They call me Buffy. I’m one of the new Buff Orpingtons that just joined the flock here at Shankhassick Farm. That’s a picture of me posing with my favorite sword. Katie enlisted me in her quest to slay all AVEs, and frankly, other than that nasty fox, there’s nothing I hate more than AVEs1. I may have been born yesterday (okay…not quite) but a chick like me knows evil when she sees it.
What has my feathers ruffled is the number of people who continue to use it, despite strong evidence that moving to a better, more meaningful measurement system yields better results and bigger budgets. (See our series of case studies on companies who have moved away from AVEs to metrics that really matter.)

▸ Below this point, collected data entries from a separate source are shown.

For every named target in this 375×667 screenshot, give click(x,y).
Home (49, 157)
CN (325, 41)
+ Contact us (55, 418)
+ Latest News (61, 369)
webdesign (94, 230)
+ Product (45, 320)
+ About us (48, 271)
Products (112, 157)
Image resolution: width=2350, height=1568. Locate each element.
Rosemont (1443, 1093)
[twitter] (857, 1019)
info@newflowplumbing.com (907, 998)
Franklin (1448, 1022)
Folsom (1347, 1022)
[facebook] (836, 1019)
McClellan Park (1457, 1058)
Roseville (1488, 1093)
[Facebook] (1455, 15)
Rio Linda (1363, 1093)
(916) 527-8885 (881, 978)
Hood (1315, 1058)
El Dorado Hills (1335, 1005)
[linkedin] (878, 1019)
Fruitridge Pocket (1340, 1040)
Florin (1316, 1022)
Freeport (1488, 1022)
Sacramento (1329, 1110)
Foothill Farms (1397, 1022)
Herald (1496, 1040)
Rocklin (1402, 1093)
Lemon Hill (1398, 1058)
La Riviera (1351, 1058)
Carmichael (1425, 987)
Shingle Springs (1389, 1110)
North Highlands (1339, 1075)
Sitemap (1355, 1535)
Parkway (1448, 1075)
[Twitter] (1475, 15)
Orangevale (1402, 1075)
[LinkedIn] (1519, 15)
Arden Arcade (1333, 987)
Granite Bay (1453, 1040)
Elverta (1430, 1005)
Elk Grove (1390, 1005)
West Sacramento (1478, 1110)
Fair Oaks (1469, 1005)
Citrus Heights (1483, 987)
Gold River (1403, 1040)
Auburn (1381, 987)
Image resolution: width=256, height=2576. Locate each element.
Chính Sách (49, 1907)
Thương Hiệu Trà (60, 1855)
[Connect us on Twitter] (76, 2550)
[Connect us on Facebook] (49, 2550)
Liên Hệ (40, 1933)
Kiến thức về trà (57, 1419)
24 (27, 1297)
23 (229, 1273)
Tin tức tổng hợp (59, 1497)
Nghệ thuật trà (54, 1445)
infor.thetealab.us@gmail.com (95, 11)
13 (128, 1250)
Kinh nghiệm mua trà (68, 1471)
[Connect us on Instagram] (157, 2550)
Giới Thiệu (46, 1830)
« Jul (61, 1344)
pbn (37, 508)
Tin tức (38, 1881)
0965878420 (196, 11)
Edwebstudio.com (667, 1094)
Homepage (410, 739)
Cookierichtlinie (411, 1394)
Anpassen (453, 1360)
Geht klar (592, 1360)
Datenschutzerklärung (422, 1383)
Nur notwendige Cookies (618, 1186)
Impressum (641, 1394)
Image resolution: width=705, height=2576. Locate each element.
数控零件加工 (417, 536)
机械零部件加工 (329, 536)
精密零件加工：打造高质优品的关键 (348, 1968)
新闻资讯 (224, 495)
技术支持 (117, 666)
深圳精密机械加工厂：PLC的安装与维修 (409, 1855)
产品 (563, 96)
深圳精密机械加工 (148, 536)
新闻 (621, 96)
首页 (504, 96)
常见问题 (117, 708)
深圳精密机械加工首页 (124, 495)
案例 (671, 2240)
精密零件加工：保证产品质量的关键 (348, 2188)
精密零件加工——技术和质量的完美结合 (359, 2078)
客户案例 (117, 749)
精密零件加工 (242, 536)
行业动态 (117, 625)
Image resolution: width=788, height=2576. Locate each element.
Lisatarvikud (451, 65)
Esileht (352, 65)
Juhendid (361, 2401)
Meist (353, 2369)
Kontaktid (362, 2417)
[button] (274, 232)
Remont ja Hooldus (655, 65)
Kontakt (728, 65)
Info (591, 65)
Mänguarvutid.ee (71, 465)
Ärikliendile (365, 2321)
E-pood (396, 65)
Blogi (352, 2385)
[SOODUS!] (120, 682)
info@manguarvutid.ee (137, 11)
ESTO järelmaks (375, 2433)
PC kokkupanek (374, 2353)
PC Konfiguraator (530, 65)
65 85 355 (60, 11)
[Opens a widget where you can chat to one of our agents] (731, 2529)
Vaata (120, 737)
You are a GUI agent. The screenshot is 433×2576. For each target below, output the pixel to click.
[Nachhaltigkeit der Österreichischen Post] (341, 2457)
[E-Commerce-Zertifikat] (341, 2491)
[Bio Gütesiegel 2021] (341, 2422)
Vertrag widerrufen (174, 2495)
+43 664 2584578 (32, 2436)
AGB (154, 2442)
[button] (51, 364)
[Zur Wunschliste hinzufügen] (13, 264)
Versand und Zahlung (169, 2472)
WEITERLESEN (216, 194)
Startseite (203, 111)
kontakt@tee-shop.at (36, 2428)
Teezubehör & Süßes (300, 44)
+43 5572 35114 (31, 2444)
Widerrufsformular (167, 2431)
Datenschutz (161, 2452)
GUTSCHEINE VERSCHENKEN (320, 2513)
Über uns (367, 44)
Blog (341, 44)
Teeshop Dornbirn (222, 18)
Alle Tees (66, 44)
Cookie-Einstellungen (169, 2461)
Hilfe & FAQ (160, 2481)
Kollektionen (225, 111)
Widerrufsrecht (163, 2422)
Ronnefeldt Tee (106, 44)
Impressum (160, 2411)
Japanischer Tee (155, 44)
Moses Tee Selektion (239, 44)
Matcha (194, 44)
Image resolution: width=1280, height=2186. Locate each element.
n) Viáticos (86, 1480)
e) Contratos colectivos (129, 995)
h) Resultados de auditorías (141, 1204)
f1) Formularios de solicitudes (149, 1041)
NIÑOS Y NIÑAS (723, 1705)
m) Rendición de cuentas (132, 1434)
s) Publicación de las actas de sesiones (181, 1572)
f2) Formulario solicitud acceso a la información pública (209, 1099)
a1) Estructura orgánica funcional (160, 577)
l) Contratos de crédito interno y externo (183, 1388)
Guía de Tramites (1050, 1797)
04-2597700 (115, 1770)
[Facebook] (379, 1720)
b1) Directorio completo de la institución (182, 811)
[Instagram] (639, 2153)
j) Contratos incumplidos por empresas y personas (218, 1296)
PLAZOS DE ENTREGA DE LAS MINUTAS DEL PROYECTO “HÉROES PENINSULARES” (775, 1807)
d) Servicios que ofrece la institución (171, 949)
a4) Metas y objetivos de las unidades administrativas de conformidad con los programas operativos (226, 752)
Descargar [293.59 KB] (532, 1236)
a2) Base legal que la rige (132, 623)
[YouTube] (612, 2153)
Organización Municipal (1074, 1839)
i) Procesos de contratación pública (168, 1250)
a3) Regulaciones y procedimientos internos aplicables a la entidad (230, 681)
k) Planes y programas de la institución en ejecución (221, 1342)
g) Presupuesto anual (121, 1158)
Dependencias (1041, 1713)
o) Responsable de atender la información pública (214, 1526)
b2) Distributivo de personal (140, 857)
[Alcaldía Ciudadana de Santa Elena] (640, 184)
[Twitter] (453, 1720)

But I get it. It’s embedded in your processes. The VP of Media Relations & Cause Marketing at Macy’s admitted to a roomful of Ragan conference attendees that she reported the “value” of her work in terms of AVEs. Another attendee admitted that his bonus was connected to AVEs.
And to that I can go back into my genetic memories of a client that was in the same situation. She worked for a video game company. Not knowing any better, she signed up to deliver $200K worth of AVEs per quarter. And of course she did a bang up job, delivering interviews in the Wall Street Journal, the New York Times, and lots of T.V. shows. The only problem was – the target audience (the people they were hoping would actually BUY the products) was teenage boys. So when we reported results against the real business goal: reach into the targeted communities – her results were terrible and sales suffered.
On the other hand, when Atlantic City Alliance threw out AVEs and replaced them with a customized Optimal Content Score, they saw intent to visit their city increase.
And if you’re feeling inspiring, you can read this piece from the Chair of IPR’s Measurement Commission on the topic.
Even though I’m still waiting on my baby fuzz to turn into an armor of plumage, there’s a lot you can learn from me. I’m already perfecting my chicken scratch for my next blog post. Ta ta!
1 AVE = advertising value equivalency. This technique assigns a value for publicity based on what it might’ve cost to buy the same number of column inches of advertising space. This method of measurement was condemned by the industry in 2010.